First, here is your R loop as a function, foo.r.
## Your R loop as a function
foo.r <- function(d) {
ans <- d
running_total <- 100
count <- 1
max <- 100
toggle <- FALSE
processing <- FALSE
for(i in d){
if(i != 0 ){
processing <- TRUE
if(toggle == TRUE){
ans[count] <- 0
} else {
running_total = running_total + i;
if (running_total > max) {
max <- running_total
} else if (0.98*max > running_total) {
toggle <- TRUE
}
}
}
if(i == 0 && processing == TRUE) {
running_total <- 100
max <- 100
toggle <- FALSE
}
count <- count + 1
}
return(ans)
}
Now we can load the compiler package and compile the function and call it foo.rcomp.

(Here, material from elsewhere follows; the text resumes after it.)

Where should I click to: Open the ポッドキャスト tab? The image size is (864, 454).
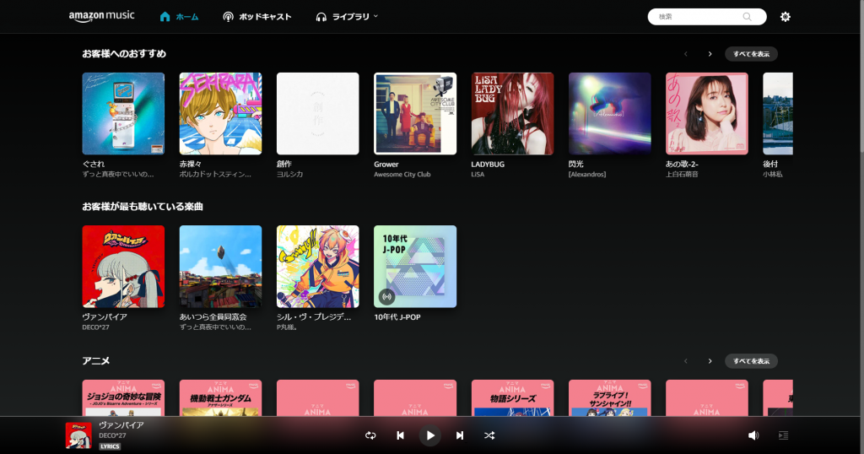click(x=257, y=17)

## load compiler package and compile your R loop
require(compiler)
foo.rcomp <- cmpfun(foo.r)
That is all it takes for the compilation route. It is all R and obviously very easy. Now for the c++ approach, we use the Rcpp package as well as the inline package which allows us to "inline" the c++ code. That is, we do not have to make a source file and compile it, we just include it in the R code and the compilation is handled for us.
## load Rcpp package and inline for ease of linking
require(Rcpp)
require(inline)
## Rcpp version
src <- '
const NumericVector xx(x);
int n = xx.size();
NumericVector res = clone(xx);
int toggle = 0;
int processing = 0;
int tot = 100;
int max = 100;
typedef NumericVector::iterator vec_iterator;
vec_iterator ixx = xx.begin();
vec_iterator ires = res.begin();
for (int i = 0; i < n; i++) {
if (ixx[i] != 0) {
processing = 1;
if (toggle == 1) {
ires[i] = 0;
} else {
tot += ixx[i];
if (tot > max) {
max = tot;
} else if (.98 * max > tot) {
toggle = 1;
}
}
}
if (ixx[i] == 0 && processing == 1) {
tot = 100;
max = 100;
toggle = 0;
}
}
return res;
'
foo.rcpp <- cxxfunction(signature(x = "numeric"), src, plugin = "Rcpp")
Now we can test that we get the expected results:
## demonstrate equivalence
d <- c(0,0,0,1,3,4,5,-1,2,3,-5,8,0,0,-2,-3,3,5,0,0,0,-1,-1,-1,-1)
all.equal(foo.r(d), foo.rcpp(d))
Finally, create a much larger version of d by repeating it 10e4 times. Then we can run the three different functions, pure R code, compiled R code, and R function linked to c++ code.
## make larger vector to test performance
dbig <- rep(d, 10^5)
system.time(res.r <- foo.r(dbig))
system.time(res.rcomp <- foo.rcomp(dbig))
system.time(res.rcpp <- foo.rcpp(dbig))
Which on my system, gives:
> system.time(res.r <- foo.r(dbig))
user system elapsed
12.55 0.02 12.61
> system.time(res.rcomp <- foo.rcomp(dbig))
user system elapsed
2.17 0.01 2.19
> system.time(res.rcpp <- foo.rcpp(dbig))
user system elapsed
0.01 0.00 0.02
The compiled R code takes about 1/6 the time the uncompiled R code taking only 2 seconds to operate on the vector of 2.5 million. The c++ code is orders of magnitude faster even then the compiled R code requiring just .02 seconds to complete. Aside from the initial setup, the syntax for the basic loop is nearly identical in R and c++ so you do not even lose clarity. I suspect that even if parts or all of your loop could be vectorized in R, you would be sore pressed to beat the performance of the R function linked to c++. Lastly, just for proof:
> all.equal(res.r, res.rcomp)
[1] TRUE
> all.equal(res.r, res.rcpp)
[1] TRUE
The different functions return the same results.